• **Instructions for the task**:
Send every record back word for word.

..........

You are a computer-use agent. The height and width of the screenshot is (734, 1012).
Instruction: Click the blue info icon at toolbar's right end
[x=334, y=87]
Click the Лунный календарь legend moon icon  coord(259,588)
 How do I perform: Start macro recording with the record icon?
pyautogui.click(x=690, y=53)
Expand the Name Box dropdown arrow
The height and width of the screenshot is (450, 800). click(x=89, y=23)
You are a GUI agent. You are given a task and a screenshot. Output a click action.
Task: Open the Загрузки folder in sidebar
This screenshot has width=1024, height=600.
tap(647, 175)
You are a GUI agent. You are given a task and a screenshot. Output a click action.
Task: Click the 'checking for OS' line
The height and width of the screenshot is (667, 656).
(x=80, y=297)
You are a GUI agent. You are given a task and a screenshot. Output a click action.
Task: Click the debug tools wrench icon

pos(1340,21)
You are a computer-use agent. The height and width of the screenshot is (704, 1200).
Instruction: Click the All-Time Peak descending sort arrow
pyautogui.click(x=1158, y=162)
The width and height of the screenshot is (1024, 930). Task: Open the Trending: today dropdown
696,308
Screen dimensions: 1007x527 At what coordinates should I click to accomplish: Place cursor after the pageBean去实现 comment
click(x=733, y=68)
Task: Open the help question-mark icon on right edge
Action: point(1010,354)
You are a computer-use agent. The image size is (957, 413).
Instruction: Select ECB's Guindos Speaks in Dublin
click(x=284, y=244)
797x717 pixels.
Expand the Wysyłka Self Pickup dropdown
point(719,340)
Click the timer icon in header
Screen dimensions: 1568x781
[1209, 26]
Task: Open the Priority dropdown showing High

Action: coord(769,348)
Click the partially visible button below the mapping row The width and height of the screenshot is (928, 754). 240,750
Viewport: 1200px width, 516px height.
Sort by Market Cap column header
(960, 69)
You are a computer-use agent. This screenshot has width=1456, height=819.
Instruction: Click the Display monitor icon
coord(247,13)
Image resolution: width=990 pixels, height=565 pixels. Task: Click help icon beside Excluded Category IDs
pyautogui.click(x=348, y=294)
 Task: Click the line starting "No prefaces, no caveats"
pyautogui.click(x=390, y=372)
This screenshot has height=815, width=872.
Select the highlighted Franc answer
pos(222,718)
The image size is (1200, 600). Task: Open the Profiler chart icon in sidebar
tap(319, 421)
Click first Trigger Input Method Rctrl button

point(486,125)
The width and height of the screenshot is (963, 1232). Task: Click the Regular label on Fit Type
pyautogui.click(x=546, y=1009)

..........

• **Answer for the task**:
You are a computer-use agent. The height and width of the screenshot is (734, 1012).
Instruction: Click the blue info icon at toolbar's right end
[x=334, y=87]
Click the Лунный календарь legend moon icon  coord(259,588)
 How do I perform: Start macro recording with the record icon?
pyautogui.click(x=690, y=53)
Expand the Name Box dropdown arrow
The height and width of the screenshot is (450, 800). click(x=89, y=23)
You are a GUI agent. You are given a task and a screenshot. Output a click action.
Task: Open the Загрузки folder in sidebar
This screenshot has width=1024, height=600.
tap(647, 175)
You are a GUI agent. You are given a task and a screenshot. Output a click action.
Task: Click the 'checking for OS' line
The height and width of the screenshot is (667, 656).
(x=80, y=297)
You are a GUI agent. You are given a task and a screenshot. Output a click action.
Task: Click the debug tools wrench icon

pos(1340,21)
You are a computer-use agent. The height and width of the screenshot is (704, 1200).
Instruction: Click the All-Time Peak descending sort arrow
pyautogui.click(x=1158, y=162)
The width and height of the screenshot is (1024, 930). Task: Open the Trending: today dropdown
696,308
Screen dimensions: 1007x527 At what coordinates should I click to accomplish: Place cursor after the pageBean去实现 comment
click(x=733, y=68)
Task: Open the help question-mark icon on right edge
Action: point(1010,354)
You are a computer-use agent. The image size is (957, 413).
Instruction: Select ECB's Guindos Speaks in Dublin
click(x=284, y=244)
797x717 pixels.
Expand the Wysyłka Self Pickup dropdown
point(719,340)
Click the timer icon in header
Screen dimensions: 1568x781
[1209, 26]
Task: Open the Priority dropdown showing High

Action: coord(769,348)
Click the partially visible button below the mapping row The width and height of the screenshot is (928, 754). 240,750
Viewport: 1200px width, 516px height.
Sort by Market Cap column header
(960, 69)
You are a computer-use agent. This screenshot has width=1456, height=819.
Instruction: Click the Display monitor icon
coord(247,13)
Image resolution: width=990 pixels, height=565 pixels. Task: Click help icon beside Excluded Category IDs
pyautogui.click(x=348, y=294)
 Task: Click the line starting "No prefaces, no caveats"
pyautogui.click(x=390, y=372)
This screenshot has height=815, width=872.
Select the highlighted Franc answer
pos(222,718)
The image size is (1200, 600). Task: Open the Profiler chart icon in sidebar
tap(319, 421)
Click first Trigger Input Method Rctrl button

point(486,125)
The width and height of the screenshot is (963, 1232). Task: Click the Regular label on Fit Type
pyautogui.click(x=546, y=1009)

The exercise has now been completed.